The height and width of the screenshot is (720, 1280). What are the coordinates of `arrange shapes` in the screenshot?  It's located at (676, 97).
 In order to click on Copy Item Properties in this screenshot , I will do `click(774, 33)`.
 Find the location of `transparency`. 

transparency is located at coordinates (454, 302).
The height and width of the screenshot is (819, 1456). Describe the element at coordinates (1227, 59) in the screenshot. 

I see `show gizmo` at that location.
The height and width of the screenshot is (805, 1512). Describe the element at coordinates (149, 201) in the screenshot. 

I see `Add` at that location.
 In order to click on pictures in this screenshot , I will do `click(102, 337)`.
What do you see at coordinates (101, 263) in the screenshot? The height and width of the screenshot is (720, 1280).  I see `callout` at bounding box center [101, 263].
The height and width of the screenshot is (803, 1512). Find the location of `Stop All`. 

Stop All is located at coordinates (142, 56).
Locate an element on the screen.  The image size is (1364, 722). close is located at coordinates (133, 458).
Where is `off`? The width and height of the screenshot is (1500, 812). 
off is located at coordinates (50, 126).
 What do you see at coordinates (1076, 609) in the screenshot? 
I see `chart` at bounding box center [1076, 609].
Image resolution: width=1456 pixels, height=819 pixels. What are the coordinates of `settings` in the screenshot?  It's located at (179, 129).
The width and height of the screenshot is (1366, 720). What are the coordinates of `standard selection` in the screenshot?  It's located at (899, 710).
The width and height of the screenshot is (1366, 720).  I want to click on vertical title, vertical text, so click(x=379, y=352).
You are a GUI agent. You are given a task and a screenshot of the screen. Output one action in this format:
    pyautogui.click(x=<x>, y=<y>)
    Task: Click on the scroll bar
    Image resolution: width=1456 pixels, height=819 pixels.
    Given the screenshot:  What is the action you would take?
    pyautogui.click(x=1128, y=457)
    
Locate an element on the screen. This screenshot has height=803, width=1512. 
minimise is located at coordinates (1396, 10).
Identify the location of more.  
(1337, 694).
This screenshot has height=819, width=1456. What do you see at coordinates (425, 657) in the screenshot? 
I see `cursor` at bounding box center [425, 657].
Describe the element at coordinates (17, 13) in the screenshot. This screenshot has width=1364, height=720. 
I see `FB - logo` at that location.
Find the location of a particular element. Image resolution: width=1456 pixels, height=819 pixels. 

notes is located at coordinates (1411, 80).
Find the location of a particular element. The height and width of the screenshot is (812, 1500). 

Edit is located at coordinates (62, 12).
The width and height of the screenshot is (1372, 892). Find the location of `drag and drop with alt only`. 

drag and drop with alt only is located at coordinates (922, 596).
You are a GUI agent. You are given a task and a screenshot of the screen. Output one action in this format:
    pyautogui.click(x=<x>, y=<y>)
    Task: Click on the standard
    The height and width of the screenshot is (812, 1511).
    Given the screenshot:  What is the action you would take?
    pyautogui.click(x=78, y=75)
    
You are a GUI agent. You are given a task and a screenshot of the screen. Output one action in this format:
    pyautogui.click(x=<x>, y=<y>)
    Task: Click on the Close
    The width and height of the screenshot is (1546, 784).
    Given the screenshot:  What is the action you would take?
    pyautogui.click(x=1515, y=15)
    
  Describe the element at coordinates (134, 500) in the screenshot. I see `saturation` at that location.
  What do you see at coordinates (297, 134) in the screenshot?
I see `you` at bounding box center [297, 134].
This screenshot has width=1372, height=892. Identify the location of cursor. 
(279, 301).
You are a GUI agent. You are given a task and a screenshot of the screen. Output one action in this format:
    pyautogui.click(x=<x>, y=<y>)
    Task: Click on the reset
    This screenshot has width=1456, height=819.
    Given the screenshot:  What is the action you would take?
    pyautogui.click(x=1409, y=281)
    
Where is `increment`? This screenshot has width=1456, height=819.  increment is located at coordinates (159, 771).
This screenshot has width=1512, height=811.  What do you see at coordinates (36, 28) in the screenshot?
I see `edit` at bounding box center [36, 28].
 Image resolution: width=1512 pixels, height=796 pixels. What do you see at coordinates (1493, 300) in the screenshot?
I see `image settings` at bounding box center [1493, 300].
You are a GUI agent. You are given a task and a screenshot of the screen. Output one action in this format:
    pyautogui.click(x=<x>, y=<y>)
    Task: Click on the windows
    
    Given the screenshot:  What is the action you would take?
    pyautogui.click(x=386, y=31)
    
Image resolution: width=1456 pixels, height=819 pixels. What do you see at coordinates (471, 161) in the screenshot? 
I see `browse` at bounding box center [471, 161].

REQUIRED WORK: Find each line in the items above that contains the string "center", and copy those lines out in full. Treat uppercase and lowercase as different.

COMPLETE OUTPUT:
What do you see at coordinates (101, 263) in the screenshot? The height and width of the screenshot is (720, 1280).  I see `callout` at bounding box center [101, 263].
I see `chart` at bounding box center [1076, 609].
I see `cursor` at bounding box center [425, 657].
I see `you` at bounding box center [297, 134].
I see `edit` at bounding box center [36, 28].
I see `image settings` at bounding box center [1493, 300].
I see `browse` at bounding box center [471, 161].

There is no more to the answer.